**Data shown**
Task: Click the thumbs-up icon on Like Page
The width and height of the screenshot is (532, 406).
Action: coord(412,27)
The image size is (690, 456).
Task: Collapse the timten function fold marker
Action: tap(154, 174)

**Instructions for the task**
The records must be reproduced in full. Nothing should differ.

**Task response**
Task: Click the thumbs-up icon on Like Page
The width and height of the screenshot is (532, 406).
Action: coord(412,27)
The image size is (690, 456).
Task: Collapse the timten function fold marker
Action: tap(154, 174)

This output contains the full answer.